6 sene Fransa’da yaşadım. Öncesinde 8 sene boyunca Fransız Lisesi Saint Benoit’da okudum. Tüm arkadaşlarım arasında en iyi asimile olan ben gibi görünüyordum. Fransa’yı, edebiyatını, kültürünü çok seviyordum. Fakat yıllar sonra o deneyimin beni kendi ülkeme ve hatta babamın doğduğu köye, kocamın annesinin doğduğu köye daha çok çektiğini fark ettim. Kayınvalidemin Rize’de doğduğu köyde bir evi var. Benim için orası dünyanın en güzel yerlerinden biri. Lastik pabuçlarla toprakta saatlerce çalıştıktan sonra kendimi dünyanın en iyi spa’larından birinden çıkmış gibi hissediyorum. Bir de köyün buz gibi suyuna hayran kaldığım deresi benim için bir cennet parçası.
Fransa’da kalmanın bana kattığı bir diğer şey ise yalnızlığın medite eden gücü oldu. 6 sene boyunca hiç televizyonum olmadı. Çok okudum, çok gezdim.
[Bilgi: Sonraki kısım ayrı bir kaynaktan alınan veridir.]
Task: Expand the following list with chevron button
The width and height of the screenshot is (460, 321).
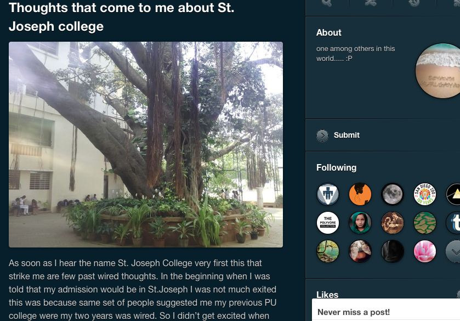Action: point(453,251)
Herman Hesse’nin Narcisse ve Golmund isimli eserinde manastırdan kaçan Goldmund gibi hayatı son derece sınırsız bir şekilde keşfetttim diyebilirim.

7) Bu keyifli sohbeti doğum gününüzde yapmamız sebebiyle soralım, bu yeni yaşınızın size neler getirmesini diliyorsunuz? Şimdiden keyifli, harika bir yaş dileriz. Doğum gününüz kutlu olsun.

Doğum günüm 19 Şubat aynı zamanda da PlumeMag’in 1. yaşı. PlumeMag’i kurarken, vicdanın ve sevginin yer bulamadığı kapitalist sistemde, kalbi sevgiyle atan ve kendimi patron değil de denize düşen bir su damlası gibi konumlayacağım bir hayal kurmuştum. Şimdi hayallerimin gerçekleştiğini görüyorum ve çalıştığım insanların emeklerine saygı duyarak ve asla kimsenin hakkını yemeden onurlu ve dürüst bir şekilde para kazanmanın ve kazandırmanın keyfini sürüyorum.
Rahmetli Doğan Cüceloğlu’nun dediği gibi, bu dünyada en önemli şey güvenilir insan olabilmek. Benim de bütün amacım bu.
3 kuruş daha fazla kazanmışım. Umurumda değil.